→ **WHAT THE EXERCISE ASKS**
Print the line containing "Task: Click the Performance Metrics eye icon", then every line after it through the end of the material, exactly as written and without pictures.

◆ ◆ ◆ ◆

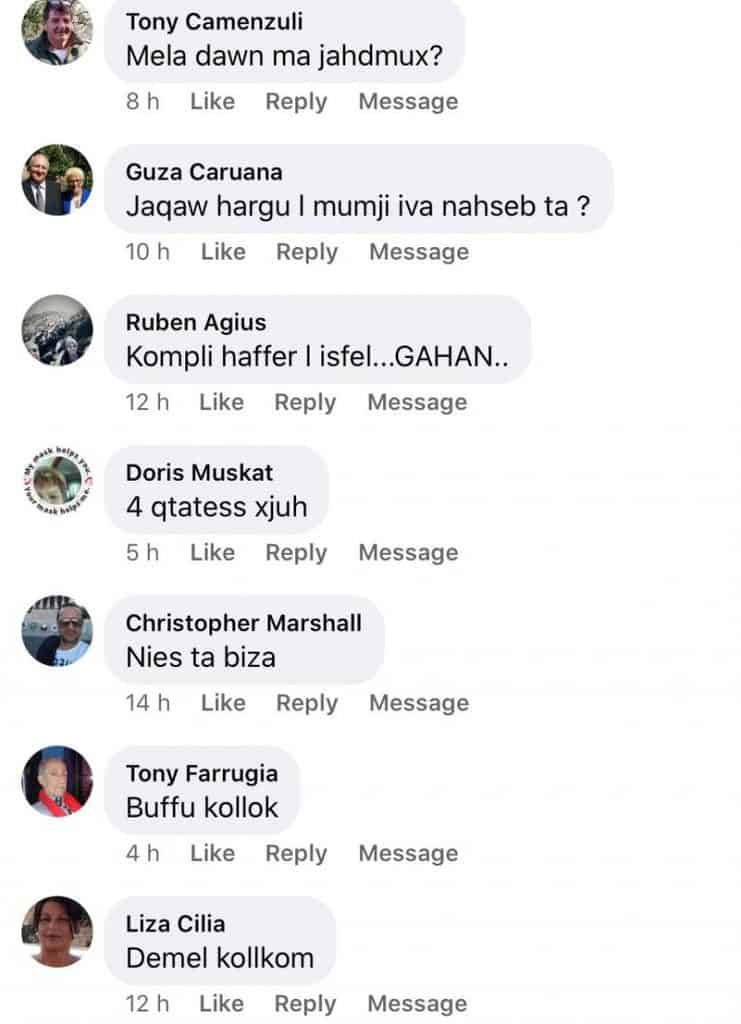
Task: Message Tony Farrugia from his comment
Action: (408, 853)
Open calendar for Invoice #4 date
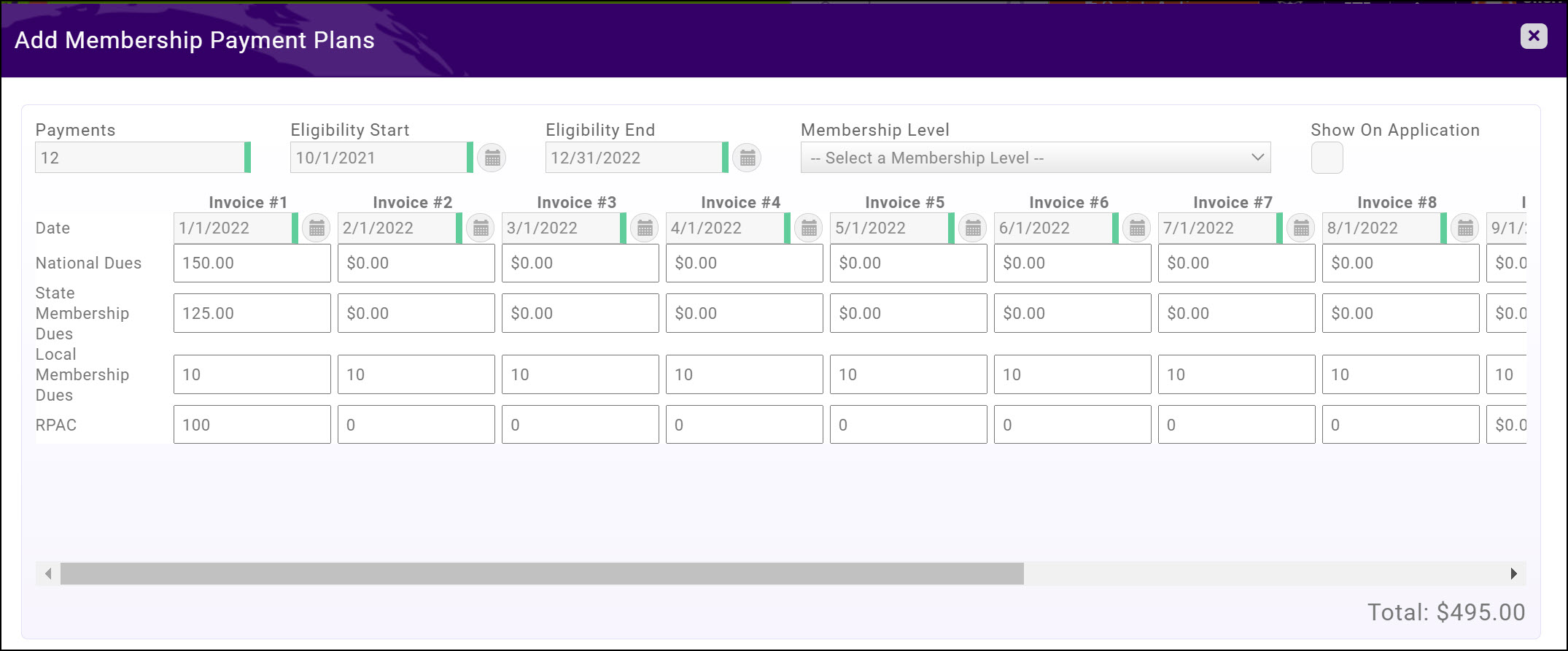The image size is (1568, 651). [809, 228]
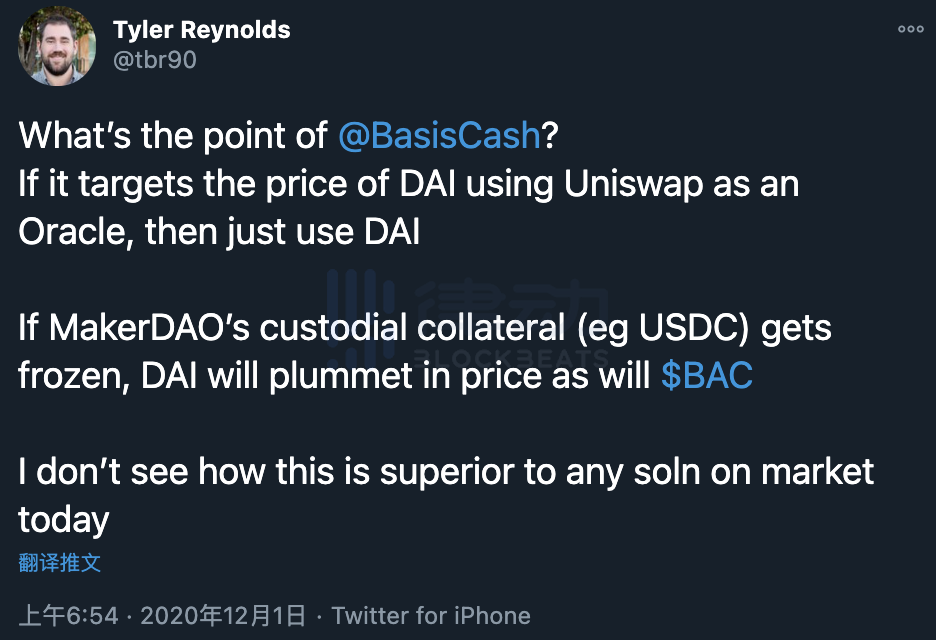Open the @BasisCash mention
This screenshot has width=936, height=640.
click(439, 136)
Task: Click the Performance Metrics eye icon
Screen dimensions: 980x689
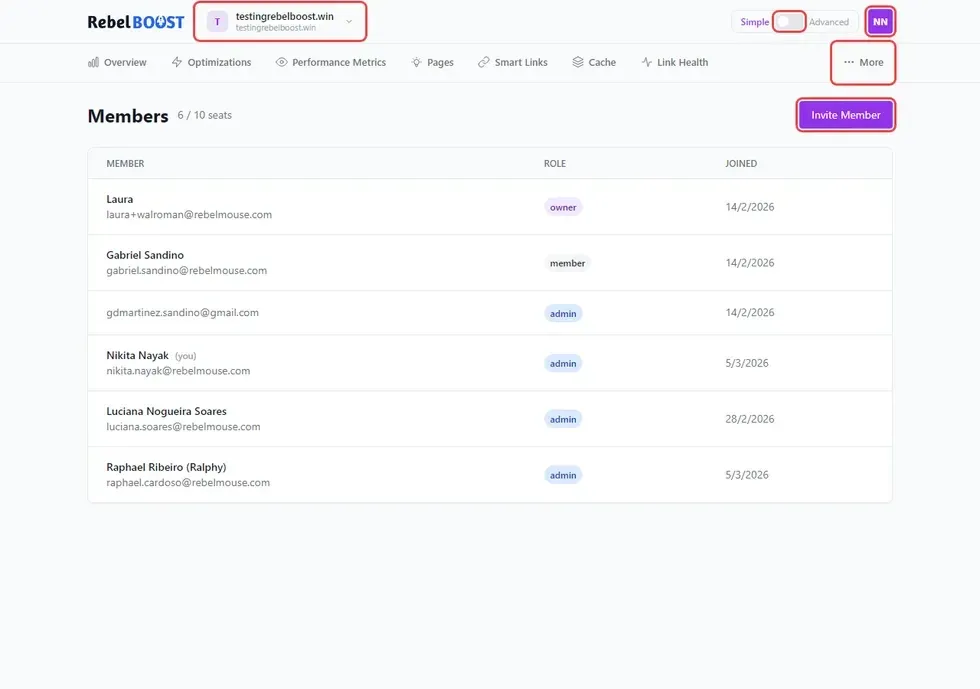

◆ ◆ ◆ ◆

→ **RESULT FOR THIS EXERCISE**
Task: Click the Performance Metrics eye icon
Screen dimensions: 980x689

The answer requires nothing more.